While it is not yet known how many infections and deaths will result from this policy, it is clear that the “progressive” PSOE-Podemos government is terrified at growing social opposition to their policies and is working with the armed services to prepare repression of the working class. On Sunday, the head of the General Staff of the Civil Guard, Colonel José Manuel Santiago, commented overtly on this in the daily press conference on the pandemic. He said that one of the Civil Guard’s functions in the pandemic is to “minimize the opposition climate to the government’s crisis management.”

He made this remark while discussing how the Spanish government monitors “fake news,” which, Santiago said, is provoking “social stress.” The Interior Ministry was forced to make a statement hours later, claiming this was a “lapse” on Santiago’s part.

Santiago’s statement underscores the terror of the PSOE and Podemos at growing opposition among workers to their back-to-work policy amid the pandemic, and highlights the growing sentiment in ruling circles to use the army against the population.

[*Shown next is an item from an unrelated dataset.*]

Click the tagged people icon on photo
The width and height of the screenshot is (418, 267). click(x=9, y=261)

According to a poll on Saturday by El País, 59 percent of the population supports the argument that “Confinement must be kept to the maximum, even if this implies greater economic deterioration and more unemployment.”

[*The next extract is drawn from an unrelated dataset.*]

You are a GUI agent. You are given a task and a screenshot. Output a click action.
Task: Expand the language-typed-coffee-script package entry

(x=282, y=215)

The role of Podemos, which includes significant sections of the officer corps within its ranks, is a warning to workers in Spain and internationally. It is critical to fight for the formation of rank-and-file action committees in workplaces and factories, to fight to defend lives and livelihoods and to build a new revolutionary leadership in the working class fighting for a socialist perspective against Podemos. Only through the formation of such committees can the Spanish working class fight to halt all non-essential production, and provide protection to all workers in essential industries.